Definition and characteristics of dehydrated vegetables
Dehydrated vegetables, also known as rehydrated vegetables, are dried vegetables made by washing and drying fresh vegetables to remove most of the water in the vegetables. The original color and nutrient composition of the vegetables remained basically unchanged. The characteristics of dehydrated vegetables are not only easy to store and transport, but also can effectively regulate the low and busy seasons of vegetable production. When eating, it can be restored by immersing it in clean water, and retain the original color, nutrition and flavor of the vegetables.
Product overview of dehydrated vegetable dryer
The dehydrated vegetable dryer is a special equipment researched and developed on the basis of the traditional mesh belt dryer. It has strong pertinence, practicability, and high energy efficiency. It is widely used for the dehydration of various regional and seasonal vegetables and fruits. Drying, such as: garlic slices, pumpkin, konjac, white radish, yam, bamboo shoots, etc., has more than 50 users and more than 80 sets of online equipment. It is an experienced vegetable drying equipment manufacturer in China, and the factory’s scientific and technical personnel have long-term follow-up services. For these users, in-depth user debugging and research, first-hand practical data combined with foreign technology, continuous improvement and perfection of equipment, so far, we have developed three generations of DWT series vegetable dehydration dryers, when we produce equipment for users, according to the The characteristics of the products to be dried, the user's process requirements, and the experience accumulated over the past ten years are combined to design and manufacture suitable and high-quality vegetable drying equipment for users.
Equipment characteristics of dehydrated vegetable dryer
The drying area, wind pressure, air volume, drying temperature, and mesh belt speed can all be adjusted to suit the characteristics and quality requirements of vegetables.
According to the different characteristics of vegetables, different process water processes and necessary auxiliary equipment can be added.
It can meet the drying and mass continuous production of vegetable materials such as roots, stems, leaves, strips, blocks, flakes, and large particles, while retaining the nutrients and colors of the products to a large extent.
The vegetable dehydration dryer is composed of the main components such as the inflammation adder, the drying bed, the heat exchanger and the moisture exhaust fan.

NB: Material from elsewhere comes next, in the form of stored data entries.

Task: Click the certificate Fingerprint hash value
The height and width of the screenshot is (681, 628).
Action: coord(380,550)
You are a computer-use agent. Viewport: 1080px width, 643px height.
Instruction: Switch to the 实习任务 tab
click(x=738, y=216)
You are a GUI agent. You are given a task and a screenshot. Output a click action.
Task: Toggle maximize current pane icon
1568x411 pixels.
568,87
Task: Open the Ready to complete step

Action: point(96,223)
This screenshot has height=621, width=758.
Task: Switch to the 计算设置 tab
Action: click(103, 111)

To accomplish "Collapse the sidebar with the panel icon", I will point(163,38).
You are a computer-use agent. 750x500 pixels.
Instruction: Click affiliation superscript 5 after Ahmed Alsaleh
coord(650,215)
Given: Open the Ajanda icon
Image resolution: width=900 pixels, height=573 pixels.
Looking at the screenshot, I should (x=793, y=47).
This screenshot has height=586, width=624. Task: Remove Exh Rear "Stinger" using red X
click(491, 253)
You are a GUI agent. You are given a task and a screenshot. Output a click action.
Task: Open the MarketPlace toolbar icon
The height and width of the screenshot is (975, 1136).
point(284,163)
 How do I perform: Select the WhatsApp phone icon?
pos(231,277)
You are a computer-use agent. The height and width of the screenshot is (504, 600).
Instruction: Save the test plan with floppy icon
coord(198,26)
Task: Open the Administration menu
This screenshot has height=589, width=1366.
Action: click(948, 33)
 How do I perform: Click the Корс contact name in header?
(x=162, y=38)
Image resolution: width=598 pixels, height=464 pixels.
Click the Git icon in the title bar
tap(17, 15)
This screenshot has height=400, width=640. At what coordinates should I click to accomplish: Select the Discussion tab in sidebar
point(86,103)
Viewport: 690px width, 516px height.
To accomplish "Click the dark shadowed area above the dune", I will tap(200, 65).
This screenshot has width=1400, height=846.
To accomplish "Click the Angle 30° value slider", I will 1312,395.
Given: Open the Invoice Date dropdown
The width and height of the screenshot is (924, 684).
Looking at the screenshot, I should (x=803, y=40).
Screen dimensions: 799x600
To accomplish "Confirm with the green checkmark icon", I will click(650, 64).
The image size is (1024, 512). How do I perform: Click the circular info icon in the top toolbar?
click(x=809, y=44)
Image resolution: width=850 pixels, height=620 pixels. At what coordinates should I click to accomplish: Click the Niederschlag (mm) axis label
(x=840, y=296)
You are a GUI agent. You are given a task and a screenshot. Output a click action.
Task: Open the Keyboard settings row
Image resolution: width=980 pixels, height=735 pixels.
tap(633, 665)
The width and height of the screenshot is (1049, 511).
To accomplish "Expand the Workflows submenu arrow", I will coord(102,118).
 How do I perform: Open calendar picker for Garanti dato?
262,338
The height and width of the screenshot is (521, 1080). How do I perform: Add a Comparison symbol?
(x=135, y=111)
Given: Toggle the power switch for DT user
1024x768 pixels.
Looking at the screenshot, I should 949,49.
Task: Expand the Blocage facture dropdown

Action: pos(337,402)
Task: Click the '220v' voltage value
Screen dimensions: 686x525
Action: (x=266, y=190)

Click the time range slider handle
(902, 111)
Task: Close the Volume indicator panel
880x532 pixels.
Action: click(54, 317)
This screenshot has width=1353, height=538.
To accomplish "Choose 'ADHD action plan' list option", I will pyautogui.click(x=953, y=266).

When the dryer is working, the cold air is heated by the heat exchanger, and a reasonable circulation method is adopted to make the hot air flow through the dried material on the surface for uniform heat and mass exchange. The hot air flow in each unit of the machine body is under the action of the circulating fan. The hot air is circulated, and then the low-temperature and high-humidity air is discharged to smoothly complete the entire drying process.
The scope of application of dehydrated vegetable dryer
Applicable fruit and vegetable varieties-garlic slices, pumpkins, carrots, konjac, yam, bamboo shoots, horseradish, onions, apples and other roots, stems, leaves, strips, blocks, flakes, large particles and other fruit and vegetable products.